───── Text zur Analyse

Unwiderruflich im öffentlichen Abseits steigt Bayard 1846 zum Büroleiter im Finanzministerium auf. Die Fotografie wandelt sich zu seinem Hobby, und nur aus Leidenschaft nimmt er noch herausragende Daguerreotypien auf. Allerdings ist seine Begeisterung für die Fotografie weiterhin so groß, dass er 1851 die weltweit erste fotografische Gesellschaft „Societe Heliographique" mit begründet. Und schon drei Jahre später ist er wieder dabei, als sich einige Mitglieder zusammenfinden und gemeinsam die heute noch existierende „Societe Francaise de Photographie" ins Leben rufen.

──────────
───── Datenblock

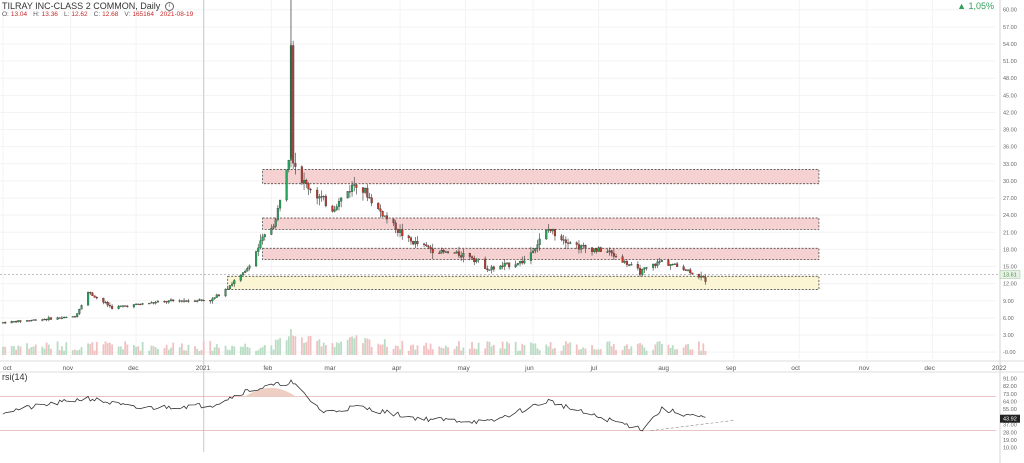 The width and height of the screenshot is (1024, 463). What do you see at coordinates (6, 14) in the screenshot?
I see `ohlc-key: O:` at bounding box center [6, 14].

──────────

• _Aufgabenstellung_:
Setzen Sie den Text über Bayard im Anschluss an seinen letzten Satz fort. Das Material steht in keinem Zusammenhang mit dem Text über Bayard.

• _Übungsergebnis_:
Als Bayard in Rente geht, zieht er mit einigen Freunden nach Nemours, wo er am 14. Mai 1887 im Alter von 86 Jahren stirbt. Ein erfülltes Leben - der Finanzbeamte war ein großer Fotograf, ein herausragender Pionier der Fotografie und ein erfolgloser Erfinder. Hippolyte Bayard kommentiert sein Wirken über seinen Tod hinaus so: „Künstler, Wissenschaftler und Journalisten haben sich lange mit ihm beschäftigt, und heute, da er seit Tagen in der Leichenhalle aufgebahrt ist, hat ihn keiner erkannt und nach ihm gefragt. Meine Damen und Herren, gehen wir vorüber, Sie sehen, Gesicht und Hände verwesen schon - das könnte Ihren Geruchssinn angreifen."
Hippolyte Bayard fotografiert sich 1840 als Ertrunkenen, ihn empört Daguerres Bevorzugung.